My attention was, also drawn to the case law reported in Abdul Hai Khan Vs. The II Additional District Judge, 1981 Allahabad Rent Cases, page-11. In the said case Allahabad High Court has observed that number of rooms in occupation of the landlord, which he acquired during the pendency of release application, should also be considered. I agree with the said principle of law but the petitioner failed to show me the other accommodations available with the respondent no.2-landlord. Lastly the case of Anil Kumar Vs. 1st Addl. District Judge, Moradabad, 1989 (2) Allahabad Rent Cases, page-117 was referred in which it has been held that mere showing the tenanted accommodation has come in the share of landlord's family in partition, does not make out the case by itself for release unless need is shown to be genuine.
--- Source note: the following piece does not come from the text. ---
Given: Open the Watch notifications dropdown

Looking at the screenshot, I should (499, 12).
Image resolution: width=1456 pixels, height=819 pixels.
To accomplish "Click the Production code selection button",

In the present case respondent no.2 had categorically stated in his counter affidavit that after marriage it was not possible for him to live in a single room with his father and other brothers. This fact clearly makes out the case of genuine and bonafide need of landlord in the present case. 8. As to the comparative hardship learned Appellate Court (respondent no.1) has rightly discussed that If after partition, after the landlord has lost his share in the property he was living till partition, he would suffer great hardship in living there. It would certainly be mercy of his father and brothers to permit him to stay with them. Learned Appellate Court has considered the hardship of the tenant lesser as against of the landlord as the tenant had failed to make any sincere efforts to seek alternative accommodation elsewhere. It cannot be expected from the landlord that he would provide him alternative accommodation to the tenant. Moreover finding as to the bonafide need of the landlord and that of comparative hardship In his favour cannot be interfered in writ Jurisdiction unless the same are perverse or against the principles of law which is not the case here. 9. Accordingly, the writ petition Is liable to be dismissed. The same is dismissed. However, the petitioner is allowed 30 days time from today to vacate the premises in question. No order as to costs.